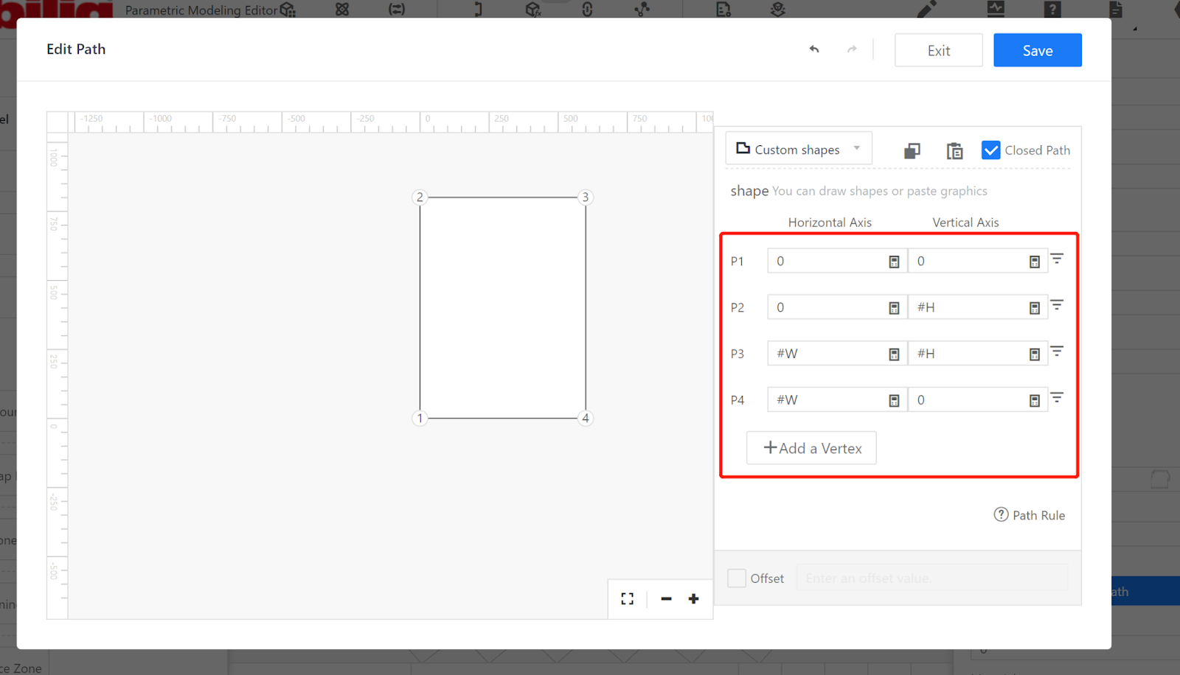Click the copy shape icon
The width and height of the screenshot is (1180, 675).
[912, 151]
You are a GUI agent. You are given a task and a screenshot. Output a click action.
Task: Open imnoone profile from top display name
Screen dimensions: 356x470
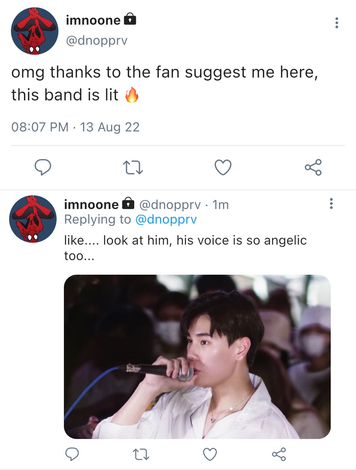[93, 20]
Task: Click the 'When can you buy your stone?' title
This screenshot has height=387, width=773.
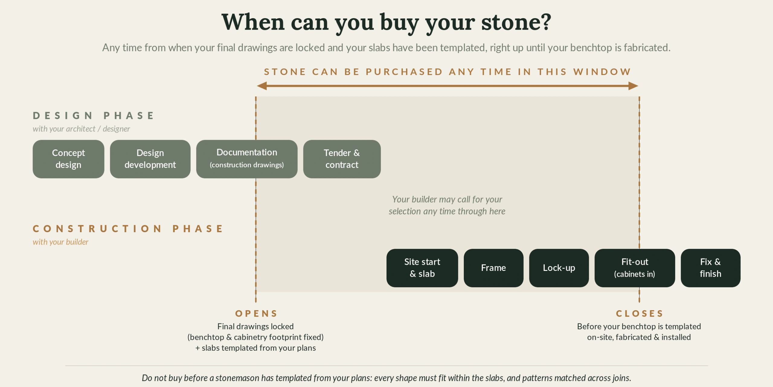Action: [387, 23]
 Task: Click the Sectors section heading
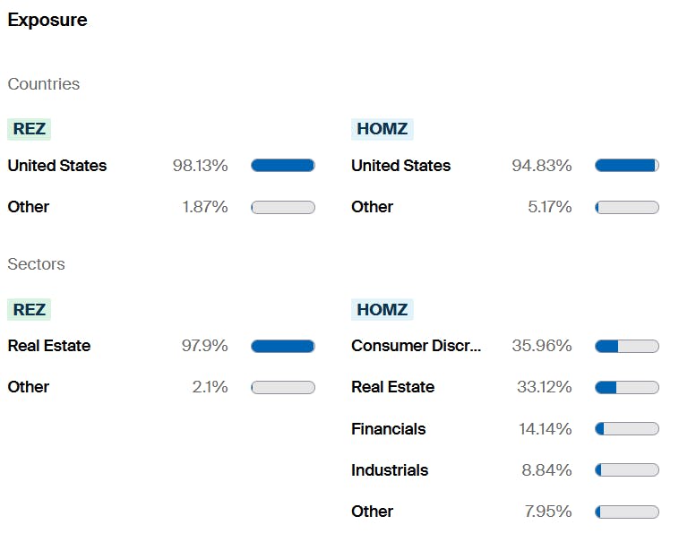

▶ [Tâche à réaliser]:
Modifiez les données ci-dessus en remplaçant "Screen dimensions" par "Screen size" sans rien changer d'autre, puis recopiez-les en omettant les images.

▶ [Réponse ci-dessous]:
Click the copy shape icon
The width and height of the screenshot is (1180, 675).
[912, 151]
You are a GUI agent. You are given a task and a screenshot. Output a click action.
Task: Open imnoone profile from top display name
Screen size: 356x470
[93, 20]
Task: Click the 'When can you buy your stone?' title
This screenshot has height=387, width=773.
Action: [387, 23]
 Task: Click the Sectors section heading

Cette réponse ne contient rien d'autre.